We present a new type of attack against Intel SGX named transient snapshot attacks. To the best of our knowledge, this new type of attack has not been reported by anyone before us. It has affected all versions of Intel SGX SDK since v1.7 was released in December 2016. This is when the SDK introduced a new feature named Intel SGX Protected File System Library (SGX-PFS), which is vulnerable to the new attack. SGX-PFS provides the essential ability to secure the file I/O for SGX applications, which is a popular feature among SGX users. Given the history and popularity of this feature, the vulnerability that we found may impact a great portion of SGX SDK's users.
SGX-PFS provides protected file API for SGX enclaves. The API is similar to its libc's counterpart (fopen, fread, fwrite, etc.), but offers the extra protection required by SGX enclaves: the protected files are encrypted and saved on the untrusted disk during a write operation, and they are verified for confidentiality and integrity during a read operation. SGX-PFS also offers freshness in the sense that a protected file of SGX-PFS cannot be partially rolled back to older versions. A protected file is also guaranteed to be consistent regardless of any crashes.
SGX-PFS is known to have some security limitations. For example, a documented non-objective is swapping attacks (swapping two protected files of the same name). Another example is side-channel attacks (using side channels like file sizes and file offsets).

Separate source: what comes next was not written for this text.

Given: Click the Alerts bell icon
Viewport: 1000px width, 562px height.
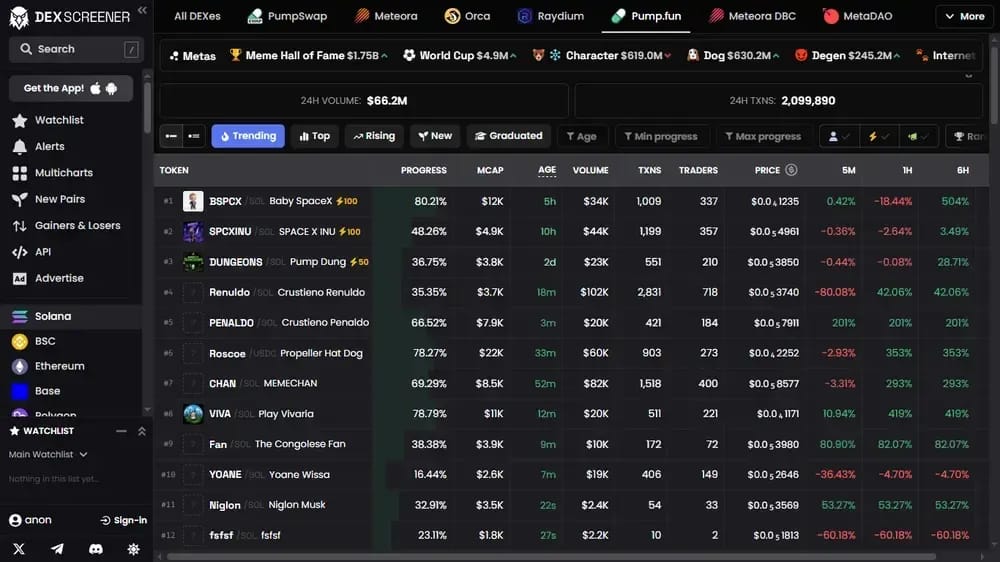Looking at the screenshot, I should (20, 147).
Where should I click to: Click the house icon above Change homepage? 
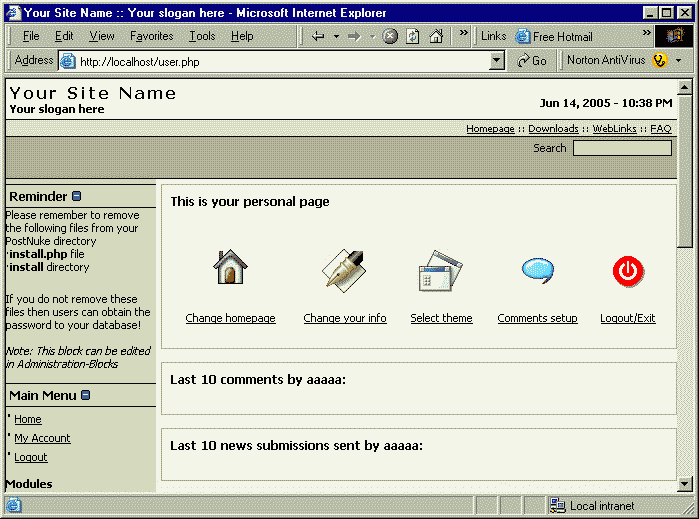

These are known issues that are well-documented by Intel and well-understood by end-users. However, what we are about to describe---the transient snapshot attacks---is a new type of threat that has not been documented by Intel.
For our discussion, we define a snapshot as the persistent state of a system at a point of time. For example, the snapshots of a Docker container are the file changes in the container saved with "docker commit". An enclave can also have snapshots. If an enclave uses protected files of SGX-PFS to persist its states, then these protected files constitute the snapshot of the enclave.
With snapshots defined, we can now explain transient snapshots. Transient snapshots of an enclave are those that are not expected by the application logic inside the enclave. Having unexpected content, and transient snapshots may cause unexpected behaviors of the enclave. In the worst case, unexpected behaviors can lead to security loopholes (as we will show in the attack demo).
Exploiting transient snapshots to attack enclaves is possible due to three factors.
1. Transient snapshots can be generated by enclaves. To maximize performance, the storage I/O stack, either in normal environments or SGX environments, generally gives users few guarantees on the ordering and timing of writes. For example, the I/O elevator in an OS kernel (including a library OS for SGX) may reorder or merge I/O writes to block devices. As another example, according to the POSIX standard, file writes may not persist on the disk until calling the fsync or fdatasync system call. Consequently, the storage I/O stack may produce intermediate on-disk states that are neither visible nor expected by users---or in our words, transient snapshots. This conclusion also applies to SGX-PFS.
2. Transient snapshots can be captured by the adversary. Transient snapshots are not a security issue in normal environments simply because they are usually not accessible to adversaries. But in SGX environments, the adversary can control everything beyond enclaves, including monitoring every I/O operation and saving every bit of on-disk data. Thus, the adversary can capture the snapshots of an enclave at an arbitrary time, including the snapshots of every protected file of SGX-PFS.
3. Transient snapshots can be replayed by the adversary. After capturing a snapshot of an enclave, the adversary can start new instances of the enclave with that snapshot. For SGX-PFS, different snapshots of a protected file share the same root key; the enclave cannot differentiate between them. So snapshots of protected files can be replayed.
After observing the fact that an enclave generates transient snapshots, the adversary can capture and replay transient snapshots in an attempt to cause unexpected behaviors of the application logic inside the enclave. This is what we call a transient snapshot attack.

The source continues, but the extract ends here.